_WHAT NEEDS TO BE DONE_
In exact form, please repeat the records from their opening line down to the line with "[Photo sizes] (1073, 98)", including that line.

_SOURCE MATERIAL_
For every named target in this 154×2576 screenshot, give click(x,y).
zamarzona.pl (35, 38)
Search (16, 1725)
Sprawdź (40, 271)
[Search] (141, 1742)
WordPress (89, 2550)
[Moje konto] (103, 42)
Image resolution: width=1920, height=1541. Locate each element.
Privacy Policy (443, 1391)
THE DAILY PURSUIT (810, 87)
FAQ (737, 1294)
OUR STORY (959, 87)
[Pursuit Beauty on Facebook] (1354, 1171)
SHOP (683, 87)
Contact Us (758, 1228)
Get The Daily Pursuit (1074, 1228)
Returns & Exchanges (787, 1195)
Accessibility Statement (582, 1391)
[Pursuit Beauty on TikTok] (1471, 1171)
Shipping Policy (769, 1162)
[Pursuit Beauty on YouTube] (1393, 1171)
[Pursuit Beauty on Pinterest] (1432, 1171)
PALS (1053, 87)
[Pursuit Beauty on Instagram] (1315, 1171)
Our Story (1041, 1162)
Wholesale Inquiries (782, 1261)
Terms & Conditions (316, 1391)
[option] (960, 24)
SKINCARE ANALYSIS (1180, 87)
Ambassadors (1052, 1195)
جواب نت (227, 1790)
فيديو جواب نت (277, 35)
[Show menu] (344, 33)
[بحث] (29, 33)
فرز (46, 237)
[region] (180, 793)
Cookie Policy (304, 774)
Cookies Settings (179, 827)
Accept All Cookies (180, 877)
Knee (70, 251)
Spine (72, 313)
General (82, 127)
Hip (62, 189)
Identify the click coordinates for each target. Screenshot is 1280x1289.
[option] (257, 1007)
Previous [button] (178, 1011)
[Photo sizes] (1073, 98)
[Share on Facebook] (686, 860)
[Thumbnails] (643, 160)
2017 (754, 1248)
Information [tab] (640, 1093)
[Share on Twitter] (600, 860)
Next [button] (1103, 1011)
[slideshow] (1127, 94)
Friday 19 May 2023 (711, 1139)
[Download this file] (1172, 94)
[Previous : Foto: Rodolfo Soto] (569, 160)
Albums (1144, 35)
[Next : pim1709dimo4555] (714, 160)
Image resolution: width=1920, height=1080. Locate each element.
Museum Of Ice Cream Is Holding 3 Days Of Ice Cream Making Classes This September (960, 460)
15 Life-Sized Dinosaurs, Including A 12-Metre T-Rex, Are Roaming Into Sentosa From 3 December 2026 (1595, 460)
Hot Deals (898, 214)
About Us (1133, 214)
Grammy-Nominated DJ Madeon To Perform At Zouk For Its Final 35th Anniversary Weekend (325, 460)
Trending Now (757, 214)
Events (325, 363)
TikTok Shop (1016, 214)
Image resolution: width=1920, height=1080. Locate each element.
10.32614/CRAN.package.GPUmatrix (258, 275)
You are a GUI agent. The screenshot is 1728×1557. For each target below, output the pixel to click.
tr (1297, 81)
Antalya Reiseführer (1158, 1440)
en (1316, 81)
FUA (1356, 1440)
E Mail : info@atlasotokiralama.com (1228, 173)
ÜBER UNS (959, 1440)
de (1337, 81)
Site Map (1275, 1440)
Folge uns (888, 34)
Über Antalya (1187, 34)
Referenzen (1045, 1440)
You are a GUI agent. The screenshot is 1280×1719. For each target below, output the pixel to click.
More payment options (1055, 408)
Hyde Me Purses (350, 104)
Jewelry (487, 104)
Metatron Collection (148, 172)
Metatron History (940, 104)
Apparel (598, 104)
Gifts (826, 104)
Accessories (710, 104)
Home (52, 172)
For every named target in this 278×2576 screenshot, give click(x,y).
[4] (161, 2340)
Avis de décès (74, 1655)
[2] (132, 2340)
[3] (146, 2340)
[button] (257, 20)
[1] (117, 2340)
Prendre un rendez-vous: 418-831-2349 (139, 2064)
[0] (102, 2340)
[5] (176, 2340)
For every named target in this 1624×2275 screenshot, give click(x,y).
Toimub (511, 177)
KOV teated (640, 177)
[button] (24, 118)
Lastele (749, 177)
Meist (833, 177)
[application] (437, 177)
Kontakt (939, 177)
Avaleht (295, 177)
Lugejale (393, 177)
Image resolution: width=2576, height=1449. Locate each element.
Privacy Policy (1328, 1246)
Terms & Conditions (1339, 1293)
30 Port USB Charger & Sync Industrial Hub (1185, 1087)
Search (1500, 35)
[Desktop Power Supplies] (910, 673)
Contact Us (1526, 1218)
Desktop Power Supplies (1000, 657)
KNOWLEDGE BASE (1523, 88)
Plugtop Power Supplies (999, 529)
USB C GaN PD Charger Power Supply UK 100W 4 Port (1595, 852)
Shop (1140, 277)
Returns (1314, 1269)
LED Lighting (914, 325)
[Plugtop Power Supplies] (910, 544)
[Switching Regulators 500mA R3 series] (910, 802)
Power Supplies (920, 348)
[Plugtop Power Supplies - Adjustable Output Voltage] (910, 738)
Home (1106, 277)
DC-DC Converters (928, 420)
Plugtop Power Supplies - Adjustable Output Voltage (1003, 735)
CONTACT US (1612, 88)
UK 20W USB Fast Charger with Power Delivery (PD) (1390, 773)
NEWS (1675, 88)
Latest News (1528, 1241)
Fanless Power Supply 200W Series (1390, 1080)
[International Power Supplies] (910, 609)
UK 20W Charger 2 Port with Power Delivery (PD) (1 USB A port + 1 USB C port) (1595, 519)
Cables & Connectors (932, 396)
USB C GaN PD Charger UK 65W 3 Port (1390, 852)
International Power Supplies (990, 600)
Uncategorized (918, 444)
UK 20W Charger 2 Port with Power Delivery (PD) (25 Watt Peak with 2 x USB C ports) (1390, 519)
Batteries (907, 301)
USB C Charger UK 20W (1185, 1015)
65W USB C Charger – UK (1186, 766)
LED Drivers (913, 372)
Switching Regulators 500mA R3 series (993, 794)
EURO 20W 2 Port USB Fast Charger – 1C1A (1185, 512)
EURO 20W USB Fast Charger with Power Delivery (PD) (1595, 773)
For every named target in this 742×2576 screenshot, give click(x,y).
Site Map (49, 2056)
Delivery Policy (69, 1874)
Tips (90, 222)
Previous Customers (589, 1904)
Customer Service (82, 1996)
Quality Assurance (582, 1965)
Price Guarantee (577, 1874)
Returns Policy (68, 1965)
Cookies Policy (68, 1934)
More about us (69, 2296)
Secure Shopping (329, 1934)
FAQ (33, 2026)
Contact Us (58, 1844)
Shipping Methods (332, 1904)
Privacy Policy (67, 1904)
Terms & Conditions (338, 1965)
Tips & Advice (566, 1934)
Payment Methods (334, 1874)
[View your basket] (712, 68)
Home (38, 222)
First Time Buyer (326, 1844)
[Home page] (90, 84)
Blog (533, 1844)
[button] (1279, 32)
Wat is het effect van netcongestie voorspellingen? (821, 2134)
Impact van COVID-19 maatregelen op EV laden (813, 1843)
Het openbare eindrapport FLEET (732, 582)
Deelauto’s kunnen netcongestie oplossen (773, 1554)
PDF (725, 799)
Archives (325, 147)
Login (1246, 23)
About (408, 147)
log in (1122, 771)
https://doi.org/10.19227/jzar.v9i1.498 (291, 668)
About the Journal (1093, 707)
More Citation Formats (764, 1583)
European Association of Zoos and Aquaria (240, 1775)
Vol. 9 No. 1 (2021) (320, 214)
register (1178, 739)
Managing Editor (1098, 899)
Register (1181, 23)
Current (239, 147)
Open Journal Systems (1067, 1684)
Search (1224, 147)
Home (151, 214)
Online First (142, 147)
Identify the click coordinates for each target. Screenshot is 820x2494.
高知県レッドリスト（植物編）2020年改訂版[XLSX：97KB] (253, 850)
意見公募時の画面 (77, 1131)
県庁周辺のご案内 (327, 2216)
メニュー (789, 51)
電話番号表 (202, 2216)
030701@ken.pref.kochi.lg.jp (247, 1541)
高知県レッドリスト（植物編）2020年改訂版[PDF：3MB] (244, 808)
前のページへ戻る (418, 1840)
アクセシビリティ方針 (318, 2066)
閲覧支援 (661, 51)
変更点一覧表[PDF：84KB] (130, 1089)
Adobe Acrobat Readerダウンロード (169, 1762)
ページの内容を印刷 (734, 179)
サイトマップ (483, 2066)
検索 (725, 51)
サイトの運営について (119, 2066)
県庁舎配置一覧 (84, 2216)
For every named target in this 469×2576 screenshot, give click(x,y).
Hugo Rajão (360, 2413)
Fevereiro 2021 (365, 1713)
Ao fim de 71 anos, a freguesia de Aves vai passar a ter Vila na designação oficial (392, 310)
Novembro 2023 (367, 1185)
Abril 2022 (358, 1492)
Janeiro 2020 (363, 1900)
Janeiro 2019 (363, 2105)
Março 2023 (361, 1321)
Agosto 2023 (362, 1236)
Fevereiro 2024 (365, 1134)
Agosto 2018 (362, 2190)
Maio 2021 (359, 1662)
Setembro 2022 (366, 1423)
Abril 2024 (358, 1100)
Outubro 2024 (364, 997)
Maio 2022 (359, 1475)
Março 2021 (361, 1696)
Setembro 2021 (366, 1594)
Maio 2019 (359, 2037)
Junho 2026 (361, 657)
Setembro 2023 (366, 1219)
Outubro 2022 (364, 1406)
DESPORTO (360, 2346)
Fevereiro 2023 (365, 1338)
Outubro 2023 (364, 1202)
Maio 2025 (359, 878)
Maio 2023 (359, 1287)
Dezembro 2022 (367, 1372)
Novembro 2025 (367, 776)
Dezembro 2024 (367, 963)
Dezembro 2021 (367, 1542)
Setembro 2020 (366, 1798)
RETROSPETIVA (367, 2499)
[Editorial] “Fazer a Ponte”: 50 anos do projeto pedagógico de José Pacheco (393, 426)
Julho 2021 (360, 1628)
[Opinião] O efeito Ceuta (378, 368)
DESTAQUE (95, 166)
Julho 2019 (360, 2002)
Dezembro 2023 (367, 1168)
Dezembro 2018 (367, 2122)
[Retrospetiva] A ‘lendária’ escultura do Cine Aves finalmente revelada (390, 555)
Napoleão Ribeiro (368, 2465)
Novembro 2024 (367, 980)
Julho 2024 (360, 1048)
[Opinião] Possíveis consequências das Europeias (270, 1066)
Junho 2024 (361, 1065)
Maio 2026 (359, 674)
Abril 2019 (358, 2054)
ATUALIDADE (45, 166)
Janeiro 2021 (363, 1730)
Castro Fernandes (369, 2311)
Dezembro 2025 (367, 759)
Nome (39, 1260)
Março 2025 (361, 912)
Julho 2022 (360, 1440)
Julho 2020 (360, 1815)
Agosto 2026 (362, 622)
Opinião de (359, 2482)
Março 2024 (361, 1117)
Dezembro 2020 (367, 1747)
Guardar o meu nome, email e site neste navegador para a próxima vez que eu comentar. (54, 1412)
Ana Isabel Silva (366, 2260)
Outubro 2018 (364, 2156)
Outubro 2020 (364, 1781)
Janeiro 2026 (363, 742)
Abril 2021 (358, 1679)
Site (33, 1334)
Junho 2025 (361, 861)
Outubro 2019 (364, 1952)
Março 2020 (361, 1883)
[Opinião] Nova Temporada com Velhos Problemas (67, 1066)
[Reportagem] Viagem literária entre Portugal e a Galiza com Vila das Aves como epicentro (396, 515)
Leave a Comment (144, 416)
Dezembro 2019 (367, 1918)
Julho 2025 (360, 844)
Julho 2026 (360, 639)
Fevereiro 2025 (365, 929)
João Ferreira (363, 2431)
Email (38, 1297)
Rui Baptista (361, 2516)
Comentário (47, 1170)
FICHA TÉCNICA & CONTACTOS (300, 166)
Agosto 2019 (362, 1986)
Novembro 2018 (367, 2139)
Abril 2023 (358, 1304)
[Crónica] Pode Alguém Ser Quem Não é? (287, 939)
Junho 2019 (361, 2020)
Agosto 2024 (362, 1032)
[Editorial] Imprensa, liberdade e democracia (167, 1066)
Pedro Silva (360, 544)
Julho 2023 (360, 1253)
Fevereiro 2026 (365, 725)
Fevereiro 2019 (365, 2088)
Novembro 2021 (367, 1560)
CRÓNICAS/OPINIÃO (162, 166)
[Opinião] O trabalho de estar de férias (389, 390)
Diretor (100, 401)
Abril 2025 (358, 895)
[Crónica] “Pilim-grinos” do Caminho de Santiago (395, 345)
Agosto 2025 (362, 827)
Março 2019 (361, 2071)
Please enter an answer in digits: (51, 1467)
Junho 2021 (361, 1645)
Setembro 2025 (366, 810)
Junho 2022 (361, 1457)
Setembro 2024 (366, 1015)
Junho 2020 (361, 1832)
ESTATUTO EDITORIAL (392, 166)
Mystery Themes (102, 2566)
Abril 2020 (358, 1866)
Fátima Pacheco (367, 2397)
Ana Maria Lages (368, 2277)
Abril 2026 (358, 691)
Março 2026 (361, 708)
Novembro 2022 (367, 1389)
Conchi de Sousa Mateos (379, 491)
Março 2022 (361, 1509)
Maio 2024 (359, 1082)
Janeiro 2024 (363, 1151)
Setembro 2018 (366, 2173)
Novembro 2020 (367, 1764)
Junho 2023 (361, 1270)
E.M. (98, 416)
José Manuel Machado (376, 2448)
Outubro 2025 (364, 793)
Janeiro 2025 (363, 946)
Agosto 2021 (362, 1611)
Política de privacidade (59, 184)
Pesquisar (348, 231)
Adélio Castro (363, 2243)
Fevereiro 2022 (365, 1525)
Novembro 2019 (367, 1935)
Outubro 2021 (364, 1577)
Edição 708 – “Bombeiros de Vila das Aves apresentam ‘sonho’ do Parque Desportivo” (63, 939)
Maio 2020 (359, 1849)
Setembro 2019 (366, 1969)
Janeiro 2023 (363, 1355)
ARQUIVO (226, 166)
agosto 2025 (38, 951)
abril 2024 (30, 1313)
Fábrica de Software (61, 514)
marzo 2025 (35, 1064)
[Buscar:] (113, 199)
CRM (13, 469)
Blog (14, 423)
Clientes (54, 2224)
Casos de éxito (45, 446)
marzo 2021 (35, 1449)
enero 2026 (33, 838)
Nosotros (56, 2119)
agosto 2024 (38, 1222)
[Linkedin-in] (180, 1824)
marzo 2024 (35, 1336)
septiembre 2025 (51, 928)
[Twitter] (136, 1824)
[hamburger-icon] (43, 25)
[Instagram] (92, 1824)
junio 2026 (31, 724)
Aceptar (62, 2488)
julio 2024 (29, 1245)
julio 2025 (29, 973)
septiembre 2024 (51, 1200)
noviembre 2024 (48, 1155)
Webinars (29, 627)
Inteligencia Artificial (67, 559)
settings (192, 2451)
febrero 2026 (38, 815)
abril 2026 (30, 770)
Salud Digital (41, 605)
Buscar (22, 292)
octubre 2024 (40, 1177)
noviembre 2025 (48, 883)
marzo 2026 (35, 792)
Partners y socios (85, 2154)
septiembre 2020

_ANSWER TO THE PROBLEM_
For every named target in this 154×2576 screenshot, give click(x,y).
zamarzona.pl (35, 38)
Search (16, 1725)
Sprawdź (40, 271)
[Search] (141, 1742)
WordPress (89, 2550)
[Moje konto] (103, 42)
Image resolution: width=1920, height=1541. Locate each element.
Privacy Policy (443, 1391)
THE DAILY PURSUIT (810, 87)
FAQ (737, 1294)
OUR STORY (959, 87)
[Pursuit Beauty on Facebook] (1354, 1171)
SHOP (683, 87)
Contact Us (758, 1228)
Get The Daily Pursuit (1074, 1228)
Returns & Exchanges (787, 1195)
Accessibility Statement (582, 1391)
[Pursuit Beauty on TikTok] (1471, 1171)
Shipping Policy (769, 1162)
[Pursuit Beauty on YouTube] (1393, 1171)
[Pursuit Beauty on Pinterest] (1432, 1171)
PALS (1053, 87)
[Pursuit Beauty on Instagram] (1315, 1171)
Our Story (1041, 1162)
Wholesale Inquiries (782, 1261)
Terms & Conditions (316, 1391)
[option] (960, 24)
SKINCARE ANALYSIS (1180, 87)
Ambassadors (1052, 1195)
جواب نت (227, 1790)
فيديو جواب نت (277, 35)
[Show menu] (344, 33)
[بحث] (29, 33)
فرز (46, 237)
[region] (180, 793)
Cookie Policy (304, 774)
Cookies Settings (179, 827)
Accept All Cookies (180, 877)
Knee (70, 251)
Spine (72, 313)
General (82, 127)
Hip (62, 189)
Identify the click coordinates for each target. Screenshot is 1280x1289.
[option] (257, 1007)
Previous [button] (178, 1011)
[Photo sizes] (1073, 98)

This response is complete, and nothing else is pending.